DIRECTION — Copy the rows below verbatim, starting at the line that contains "You are a computer-use agent. Screen dimensions: 1092x1102" and ending after the line that contains "click(x=252, y=85)".

RECORD EXCERPTS —
* start *

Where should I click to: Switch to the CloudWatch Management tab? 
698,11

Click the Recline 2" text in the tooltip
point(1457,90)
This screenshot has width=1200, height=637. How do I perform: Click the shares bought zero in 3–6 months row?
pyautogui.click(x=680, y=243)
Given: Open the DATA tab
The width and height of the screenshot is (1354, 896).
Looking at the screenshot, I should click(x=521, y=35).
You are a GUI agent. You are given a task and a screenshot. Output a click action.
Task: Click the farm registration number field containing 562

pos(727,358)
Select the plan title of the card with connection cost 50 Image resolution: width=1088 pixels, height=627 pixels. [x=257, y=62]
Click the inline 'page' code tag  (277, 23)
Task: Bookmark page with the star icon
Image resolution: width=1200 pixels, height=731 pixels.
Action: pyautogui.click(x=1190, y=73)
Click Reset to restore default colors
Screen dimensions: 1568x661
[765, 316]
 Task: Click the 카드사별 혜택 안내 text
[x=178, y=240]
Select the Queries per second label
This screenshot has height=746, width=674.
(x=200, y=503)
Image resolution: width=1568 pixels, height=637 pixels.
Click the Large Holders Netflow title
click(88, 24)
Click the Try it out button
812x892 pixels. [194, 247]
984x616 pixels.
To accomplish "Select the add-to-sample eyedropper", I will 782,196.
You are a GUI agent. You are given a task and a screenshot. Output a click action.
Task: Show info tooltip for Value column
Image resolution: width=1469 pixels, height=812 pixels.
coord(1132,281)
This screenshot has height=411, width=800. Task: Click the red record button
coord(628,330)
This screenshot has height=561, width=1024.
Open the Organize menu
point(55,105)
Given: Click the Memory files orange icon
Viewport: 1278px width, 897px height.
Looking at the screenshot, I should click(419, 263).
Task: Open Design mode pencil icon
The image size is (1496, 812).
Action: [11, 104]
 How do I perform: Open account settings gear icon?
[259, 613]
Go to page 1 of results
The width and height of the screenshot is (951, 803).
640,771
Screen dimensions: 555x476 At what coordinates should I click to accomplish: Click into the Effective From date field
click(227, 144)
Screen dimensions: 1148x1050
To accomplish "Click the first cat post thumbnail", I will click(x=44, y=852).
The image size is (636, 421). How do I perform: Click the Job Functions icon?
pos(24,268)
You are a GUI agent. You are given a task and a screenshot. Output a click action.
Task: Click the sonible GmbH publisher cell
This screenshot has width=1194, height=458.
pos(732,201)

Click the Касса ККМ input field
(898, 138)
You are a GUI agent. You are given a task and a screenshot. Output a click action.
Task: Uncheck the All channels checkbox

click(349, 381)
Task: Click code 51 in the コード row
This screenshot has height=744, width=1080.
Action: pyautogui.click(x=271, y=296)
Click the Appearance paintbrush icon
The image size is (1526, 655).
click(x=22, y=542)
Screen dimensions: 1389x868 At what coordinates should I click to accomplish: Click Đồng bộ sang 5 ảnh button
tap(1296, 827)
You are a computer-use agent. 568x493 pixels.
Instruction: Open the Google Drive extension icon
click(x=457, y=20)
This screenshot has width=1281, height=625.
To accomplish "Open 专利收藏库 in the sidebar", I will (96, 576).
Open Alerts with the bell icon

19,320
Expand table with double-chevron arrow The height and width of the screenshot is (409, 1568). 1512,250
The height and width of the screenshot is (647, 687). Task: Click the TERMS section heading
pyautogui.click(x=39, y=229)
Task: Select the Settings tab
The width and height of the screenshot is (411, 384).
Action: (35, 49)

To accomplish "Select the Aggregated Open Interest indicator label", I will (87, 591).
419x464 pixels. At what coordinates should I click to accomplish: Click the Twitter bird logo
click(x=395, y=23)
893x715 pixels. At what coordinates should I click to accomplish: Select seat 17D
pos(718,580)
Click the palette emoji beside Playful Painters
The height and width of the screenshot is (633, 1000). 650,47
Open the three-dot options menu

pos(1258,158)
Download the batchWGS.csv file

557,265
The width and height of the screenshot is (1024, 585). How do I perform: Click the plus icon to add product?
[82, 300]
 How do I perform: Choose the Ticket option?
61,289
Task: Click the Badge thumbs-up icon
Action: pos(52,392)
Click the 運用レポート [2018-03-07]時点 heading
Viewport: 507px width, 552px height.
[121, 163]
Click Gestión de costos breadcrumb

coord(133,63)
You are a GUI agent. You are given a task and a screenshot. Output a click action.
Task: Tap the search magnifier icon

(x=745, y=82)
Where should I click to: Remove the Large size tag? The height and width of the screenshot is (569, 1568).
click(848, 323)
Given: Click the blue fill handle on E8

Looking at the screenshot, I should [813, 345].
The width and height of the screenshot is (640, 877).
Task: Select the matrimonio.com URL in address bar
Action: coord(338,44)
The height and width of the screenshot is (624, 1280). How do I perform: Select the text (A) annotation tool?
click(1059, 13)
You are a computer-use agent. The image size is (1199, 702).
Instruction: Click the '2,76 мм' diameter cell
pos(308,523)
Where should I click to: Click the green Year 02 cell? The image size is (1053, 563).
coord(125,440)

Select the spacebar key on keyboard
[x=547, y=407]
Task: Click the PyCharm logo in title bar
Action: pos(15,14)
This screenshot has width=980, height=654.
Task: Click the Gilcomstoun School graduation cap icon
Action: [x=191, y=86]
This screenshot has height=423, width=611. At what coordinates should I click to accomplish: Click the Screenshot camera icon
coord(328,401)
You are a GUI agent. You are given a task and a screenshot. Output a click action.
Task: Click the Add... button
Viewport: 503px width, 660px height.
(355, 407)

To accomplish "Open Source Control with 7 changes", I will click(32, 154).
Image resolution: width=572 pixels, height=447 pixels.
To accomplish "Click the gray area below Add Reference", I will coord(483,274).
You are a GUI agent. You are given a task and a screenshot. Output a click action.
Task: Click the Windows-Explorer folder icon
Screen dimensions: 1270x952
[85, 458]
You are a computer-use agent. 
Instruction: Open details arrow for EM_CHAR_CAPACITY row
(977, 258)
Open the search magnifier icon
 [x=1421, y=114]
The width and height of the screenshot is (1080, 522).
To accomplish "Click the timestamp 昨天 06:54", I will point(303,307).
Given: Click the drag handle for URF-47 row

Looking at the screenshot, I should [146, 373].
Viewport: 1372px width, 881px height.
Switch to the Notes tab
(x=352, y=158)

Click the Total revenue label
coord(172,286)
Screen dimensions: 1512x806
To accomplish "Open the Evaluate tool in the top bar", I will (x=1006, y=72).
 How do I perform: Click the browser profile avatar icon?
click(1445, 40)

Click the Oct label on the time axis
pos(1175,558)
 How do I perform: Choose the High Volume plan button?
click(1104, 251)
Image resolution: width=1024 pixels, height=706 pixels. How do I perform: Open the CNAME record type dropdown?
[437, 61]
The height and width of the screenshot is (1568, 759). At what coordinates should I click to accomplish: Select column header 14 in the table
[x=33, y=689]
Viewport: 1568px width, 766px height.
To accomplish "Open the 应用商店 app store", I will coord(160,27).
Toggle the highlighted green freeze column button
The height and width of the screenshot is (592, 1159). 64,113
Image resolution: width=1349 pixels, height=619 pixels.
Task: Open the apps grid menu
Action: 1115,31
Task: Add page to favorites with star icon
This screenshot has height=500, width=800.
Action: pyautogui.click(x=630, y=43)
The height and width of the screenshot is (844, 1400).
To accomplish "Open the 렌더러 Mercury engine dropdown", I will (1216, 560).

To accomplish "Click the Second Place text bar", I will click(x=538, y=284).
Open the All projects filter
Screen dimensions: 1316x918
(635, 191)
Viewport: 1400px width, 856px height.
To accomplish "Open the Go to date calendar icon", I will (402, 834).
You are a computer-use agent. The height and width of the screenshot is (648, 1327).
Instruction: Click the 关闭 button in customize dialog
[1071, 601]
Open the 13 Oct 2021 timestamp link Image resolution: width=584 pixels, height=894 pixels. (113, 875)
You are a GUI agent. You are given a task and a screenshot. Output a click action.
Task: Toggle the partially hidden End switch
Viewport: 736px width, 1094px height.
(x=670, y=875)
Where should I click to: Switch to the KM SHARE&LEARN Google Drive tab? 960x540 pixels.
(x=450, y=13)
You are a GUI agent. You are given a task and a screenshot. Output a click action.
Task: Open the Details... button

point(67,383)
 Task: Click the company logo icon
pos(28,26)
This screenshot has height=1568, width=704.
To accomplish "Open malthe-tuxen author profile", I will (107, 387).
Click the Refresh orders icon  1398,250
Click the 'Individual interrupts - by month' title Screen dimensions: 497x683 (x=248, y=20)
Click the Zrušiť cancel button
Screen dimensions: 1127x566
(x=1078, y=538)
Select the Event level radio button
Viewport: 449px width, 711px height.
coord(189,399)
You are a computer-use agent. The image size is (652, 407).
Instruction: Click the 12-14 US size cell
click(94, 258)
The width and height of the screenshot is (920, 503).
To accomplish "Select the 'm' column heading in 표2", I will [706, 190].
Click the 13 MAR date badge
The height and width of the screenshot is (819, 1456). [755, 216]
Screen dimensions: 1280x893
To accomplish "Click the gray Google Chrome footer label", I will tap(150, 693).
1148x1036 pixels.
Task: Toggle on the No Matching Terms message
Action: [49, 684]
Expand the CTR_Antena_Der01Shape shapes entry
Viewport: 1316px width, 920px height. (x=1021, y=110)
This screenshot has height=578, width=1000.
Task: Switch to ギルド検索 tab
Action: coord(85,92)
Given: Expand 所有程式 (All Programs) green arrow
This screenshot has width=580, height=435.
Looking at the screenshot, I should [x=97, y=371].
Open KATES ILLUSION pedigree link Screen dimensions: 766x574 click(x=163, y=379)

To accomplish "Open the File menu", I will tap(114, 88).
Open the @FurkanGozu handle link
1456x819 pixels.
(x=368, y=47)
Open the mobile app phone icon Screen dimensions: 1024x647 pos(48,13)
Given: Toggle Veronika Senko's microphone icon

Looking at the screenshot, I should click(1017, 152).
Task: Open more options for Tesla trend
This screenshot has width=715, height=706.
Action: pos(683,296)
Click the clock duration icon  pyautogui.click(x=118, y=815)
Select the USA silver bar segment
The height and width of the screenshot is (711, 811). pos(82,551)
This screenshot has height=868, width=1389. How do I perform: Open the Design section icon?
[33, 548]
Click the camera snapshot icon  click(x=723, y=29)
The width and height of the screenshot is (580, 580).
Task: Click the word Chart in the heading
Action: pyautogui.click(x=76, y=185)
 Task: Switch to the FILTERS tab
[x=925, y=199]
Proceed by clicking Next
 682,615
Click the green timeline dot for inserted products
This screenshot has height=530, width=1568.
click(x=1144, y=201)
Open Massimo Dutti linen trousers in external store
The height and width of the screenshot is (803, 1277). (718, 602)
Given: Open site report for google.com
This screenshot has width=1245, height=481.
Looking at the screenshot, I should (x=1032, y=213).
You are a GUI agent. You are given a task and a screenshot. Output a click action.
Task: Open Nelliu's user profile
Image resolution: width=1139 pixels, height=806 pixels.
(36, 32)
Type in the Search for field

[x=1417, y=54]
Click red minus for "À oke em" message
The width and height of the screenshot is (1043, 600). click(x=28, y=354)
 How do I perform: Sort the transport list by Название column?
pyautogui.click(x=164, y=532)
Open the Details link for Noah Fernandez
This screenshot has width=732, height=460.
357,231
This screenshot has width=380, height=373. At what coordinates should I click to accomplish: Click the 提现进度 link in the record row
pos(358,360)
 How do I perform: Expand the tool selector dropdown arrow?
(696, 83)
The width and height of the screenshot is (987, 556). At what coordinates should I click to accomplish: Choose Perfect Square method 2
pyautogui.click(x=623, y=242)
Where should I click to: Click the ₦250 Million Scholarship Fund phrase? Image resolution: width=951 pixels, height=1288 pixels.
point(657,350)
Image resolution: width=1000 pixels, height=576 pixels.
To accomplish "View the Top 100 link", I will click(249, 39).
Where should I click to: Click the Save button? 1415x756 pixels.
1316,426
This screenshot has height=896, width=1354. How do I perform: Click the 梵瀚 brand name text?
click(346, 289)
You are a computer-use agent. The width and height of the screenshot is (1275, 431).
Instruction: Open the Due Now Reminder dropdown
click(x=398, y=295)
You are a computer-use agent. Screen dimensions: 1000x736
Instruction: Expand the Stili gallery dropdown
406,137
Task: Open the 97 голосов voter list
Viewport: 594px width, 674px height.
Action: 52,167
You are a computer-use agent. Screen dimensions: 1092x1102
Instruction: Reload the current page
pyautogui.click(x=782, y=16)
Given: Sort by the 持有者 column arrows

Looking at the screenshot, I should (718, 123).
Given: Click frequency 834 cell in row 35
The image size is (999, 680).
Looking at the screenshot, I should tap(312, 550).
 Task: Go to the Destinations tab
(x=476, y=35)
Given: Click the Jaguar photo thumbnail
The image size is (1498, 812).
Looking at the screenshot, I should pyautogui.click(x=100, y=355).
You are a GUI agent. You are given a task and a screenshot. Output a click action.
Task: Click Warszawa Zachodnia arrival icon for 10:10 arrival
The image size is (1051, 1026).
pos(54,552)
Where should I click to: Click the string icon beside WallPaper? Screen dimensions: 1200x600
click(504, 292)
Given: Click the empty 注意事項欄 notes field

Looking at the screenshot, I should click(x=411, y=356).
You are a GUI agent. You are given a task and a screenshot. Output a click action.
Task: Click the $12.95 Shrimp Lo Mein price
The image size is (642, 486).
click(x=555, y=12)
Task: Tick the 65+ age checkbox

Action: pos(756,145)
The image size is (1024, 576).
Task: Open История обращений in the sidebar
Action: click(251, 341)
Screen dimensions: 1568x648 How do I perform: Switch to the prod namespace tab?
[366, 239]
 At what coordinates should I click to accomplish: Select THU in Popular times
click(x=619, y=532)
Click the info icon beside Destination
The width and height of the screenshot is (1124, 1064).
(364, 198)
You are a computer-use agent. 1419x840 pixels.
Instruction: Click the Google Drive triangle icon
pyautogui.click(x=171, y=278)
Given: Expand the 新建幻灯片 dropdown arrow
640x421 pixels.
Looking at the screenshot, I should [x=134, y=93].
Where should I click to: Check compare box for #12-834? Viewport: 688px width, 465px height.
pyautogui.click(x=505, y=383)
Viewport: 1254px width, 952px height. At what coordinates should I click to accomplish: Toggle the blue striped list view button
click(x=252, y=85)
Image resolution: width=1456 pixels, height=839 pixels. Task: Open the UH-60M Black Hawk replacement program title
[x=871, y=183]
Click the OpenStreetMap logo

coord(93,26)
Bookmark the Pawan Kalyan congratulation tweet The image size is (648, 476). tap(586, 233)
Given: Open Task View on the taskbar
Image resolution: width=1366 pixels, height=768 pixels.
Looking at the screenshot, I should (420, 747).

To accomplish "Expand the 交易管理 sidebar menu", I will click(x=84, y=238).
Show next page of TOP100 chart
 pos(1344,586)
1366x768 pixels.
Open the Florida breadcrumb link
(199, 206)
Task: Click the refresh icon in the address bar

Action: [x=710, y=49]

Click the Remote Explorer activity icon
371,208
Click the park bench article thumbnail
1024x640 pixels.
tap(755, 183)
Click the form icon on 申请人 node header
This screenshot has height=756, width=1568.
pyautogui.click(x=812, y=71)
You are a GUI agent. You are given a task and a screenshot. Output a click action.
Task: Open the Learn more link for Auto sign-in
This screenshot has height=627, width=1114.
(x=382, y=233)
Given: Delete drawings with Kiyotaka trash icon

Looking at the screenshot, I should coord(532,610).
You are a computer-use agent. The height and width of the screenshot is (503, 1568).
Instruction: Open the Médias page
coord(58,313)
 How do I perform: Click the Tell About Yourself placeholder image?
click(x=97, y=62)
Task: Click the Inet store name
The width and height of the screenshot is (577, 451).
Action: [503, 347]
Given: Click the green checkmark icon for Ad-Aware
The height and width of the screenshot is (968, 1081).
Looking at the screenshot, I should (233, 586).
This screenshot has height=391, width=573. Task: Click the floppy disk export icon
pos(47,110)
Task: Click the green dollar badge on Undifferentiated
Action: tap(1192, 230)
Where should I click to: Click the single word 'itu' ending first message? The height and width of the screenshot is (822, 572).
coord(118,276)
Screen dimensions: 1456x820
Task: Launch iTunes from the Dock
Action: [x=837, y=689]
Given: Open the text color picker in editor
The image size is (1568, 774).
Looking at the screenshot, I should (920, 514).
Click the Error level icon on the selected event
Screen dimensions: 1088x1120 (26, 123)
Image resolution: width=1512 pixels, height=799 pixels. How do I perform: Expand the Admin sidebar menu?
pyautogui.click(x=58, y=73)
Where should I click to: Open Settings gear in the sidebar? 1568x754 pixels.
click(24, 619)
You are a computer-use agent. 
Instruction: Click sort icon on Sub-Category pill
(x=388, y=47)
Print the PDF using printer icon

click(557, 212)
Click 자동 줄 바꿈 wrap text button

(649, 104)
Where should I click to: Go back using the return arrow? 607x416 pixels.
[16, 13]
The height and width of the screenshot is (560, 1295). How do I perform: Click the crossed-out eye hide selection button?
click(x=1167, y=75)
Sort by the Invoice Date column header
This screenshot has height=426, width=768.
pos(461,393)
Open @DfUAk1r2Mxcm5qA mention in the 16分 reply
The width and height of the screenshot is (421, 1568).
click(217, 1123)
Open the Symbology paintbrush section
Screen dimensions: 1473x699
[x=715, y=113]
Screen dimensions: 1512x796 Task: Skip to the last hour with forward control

* end *

RESULT FOR THIS EXERCISE —
You are a computer-use agent. Screen dimensions: 1092x1102
Instruction: Reload the current page
pyautogui.click(x=782, y=16)
Given: Sort by the 持有者 column arrows

Looking at the screenshot, I should (718, 123).
Given: Click frequency 834 cell in row 35
The image size is (999, 680).
Looking at the screenshot, I should tap(312, 550).
 Task: Go to the Destinations tab
(x=476, y=35)
Given: Click the Jaguar photo thumbnail
The image size is (1498, 812).
Looking at the screenshot, I should pyautogui.click(x=100, y=355).
You are a GUI agent. You are given a task and a screenshot. Output a click action.
Task: Click Warszawa Zachodnia arrival icon for 10:10 arrival
The image size is (1051, 1026).
pos(54,552)
Where should I click to: Click the string icon beside WallPaper? Screen dimensions: 1200x600
click(504, 292)
Given: Click the empty 注意事項欄 notes field

Looking at the screenshot, I should click(x=411, y=356).
You are a GUI agent. You are given a task and a screenshot. Output a click action.
Task: Click the $12.95 Shrimp Lo Mein price
The image size is (642, 486).
click(x=555, y=12)
Task: Tick the 65+ age checkbox

Action: pos(756,145)
The image size is (1024, 576).
Task: Open История обращений in the sidebar
Action: click(251, 341)
Screen dimensions: 1568x648 How do I perform: Switch to the prod namespace tab?
[366, 239]
 At what coordinates should I click to accomplish: Select THU in Popular times
click(x=619, y=532)
Click the info icon beside Destination
The width and height of the screenshot is (1124, 1064).
(364, 198)
You are a computer-use agent. 1419x840 pixels.
Instruction: Click the Google Drive triangle icon
pyautogui.click(x=171, y=278)
Given: Expand the 新建幻灯片 dropdown arrow
640x421 pixels.
Looking at the screenshot, I should [x=134, y=93].
Where should I click to: Check compare box for #12-834? Viewport: 688px width, 465px height.
pyautogui.click(x=505, y=383)
Viewport: 1254px width, 952px height. At what coordinates should I click to accomplish: Toggle the blue striped list view button
click(x=252, y=85)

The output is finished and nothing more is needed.